In brief, I'm not yet convinced of the necessity and priority of this particular overhaul.

@bartkamphorst, you raise some good points, but I think there is one place where an overhaul can be argued to be necessary, and that's in the tag filter, which is really terribly inefficient (see #839) (also also suffers from some problems of consistency that @SkyCrawl mentioned). To get that right we might need to implement the state machine. But of course the point about timing still stands -- do we need to do this now?

nlowe commented 9 years ago

What if we slate the tag / macro / filter engine overhaul for 4.0 because of the high possibility of breakage with individual wiki's? I know it's extra work, but could we consider writing a 3to4 script a-la python's 2to3 to help people prep for the change? I think this would help people transition to the new syntax whenever it gets released.

SkyCrawl commented 9 years ago

@bartkamphorst, you raise some good points

Indeed, thank you @bartkamphorst . As an answer, I'd like to try and summarize the current situation:

Gollum has been around for many years and many "generations" of developers have taken part in it. Looking at the code, almost none of the developers knew Gollum in its entirety - sometimes, I get the feeling they didn't know it much at all. But what's worse, I think none of them really cared to keep the code unified, clean and error-safe. Don't get me wrong... I don't mean to blame anyone for anything and I know that keeping a project this large in that state is quite an undertaking for one or two people... But Gollum claims it's a wiki with a sweet API :). When I look at the code, I see several burnt spots on the cake (API) and a lot of sour afterflavor (in both the frontend and backend). I haven't looked at the underlying git layer yet but to be honest, I think I can already see several great improvements from the backend only.

Because of the reasons above, the code is alarmingly inefficient/fragmented and I think even the design is sometimes, to put it lightly (forgive me, please), not thought out well...

I think the backend implementation is relatively stable and maintainable

Over the years, it was certainly made more or less stable. At a great cost: maintainability. While maintainability may be subject to opinion (because of different programming habits, code structure, skills, etc.), I really think I'm right when I say Gollum is NOT very well maintainable anymore :). I think I know because I'm trying to change it and it takes a lot of time... way more than necessary I think. In my opinion, the first requirement for maintainability is a well designed, layered and documented structure - especially for projects like Gollum, spanning 3 different gems. Then, the second is for the code to be easily understandable/modifiable (on one place, if possible - not throughout the whole application) to anyone, be it the original programmers or someone completely new (like myself). I think that the current Gollum partially fails at both, and especially at the second.
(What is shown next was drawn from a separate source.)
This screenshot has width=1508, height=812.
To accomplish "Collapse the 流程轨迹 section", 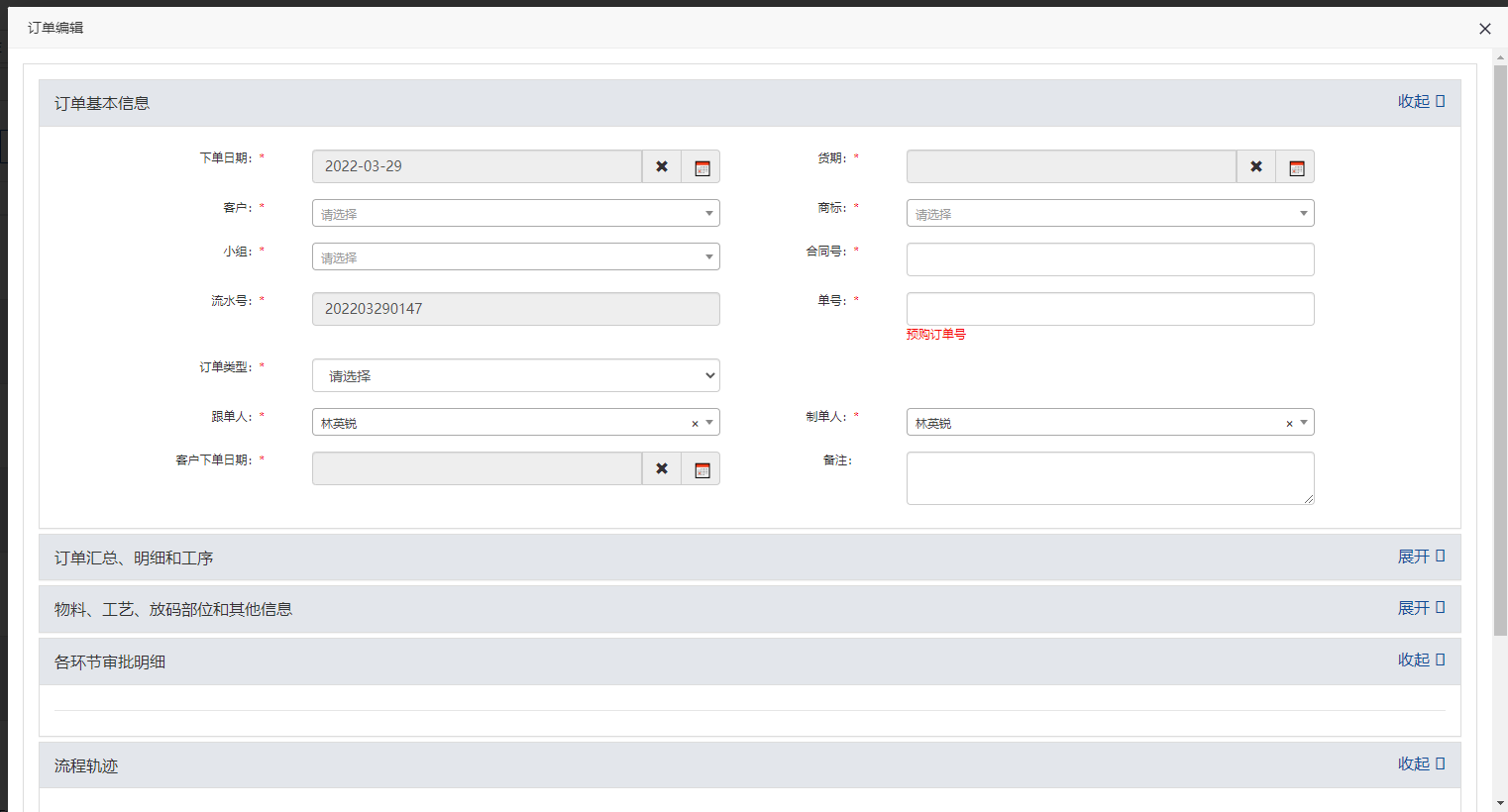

The very reason I started all these changes is because the frontend's CSS was definitely verging on being unmaintainable for pretty much anyone. As I delved deeper into Gollum, I started seeing the above pattern all over again: code duplication/fragmentation, ununified (and often poor) coding style, local bug patching, lacking comments and documentation, inefficiencies... As someone discovering Gollum for himself, sometimes I really had a lot of trouble figuring out what a piece of code was supposed to do (and how the whole thing works together for that matter). Even now, I still don't get a bit of the code, despite I know what it is supposed to do... The discovery process was actually even worse for me because I was a complete Ruby beginner :). My only salvation was programming experience and patience.

Besides, I think the most pressing issues to work on at the moment concern front-end stuff (kudos for your contributions so far!)

That may be true. However, why do you think I started changing gollum-lib so much? Because I couldn't do many of the frontend improvements otherwise :). Much of the page syntax and functionality is hidden away and hardcoded in the backend.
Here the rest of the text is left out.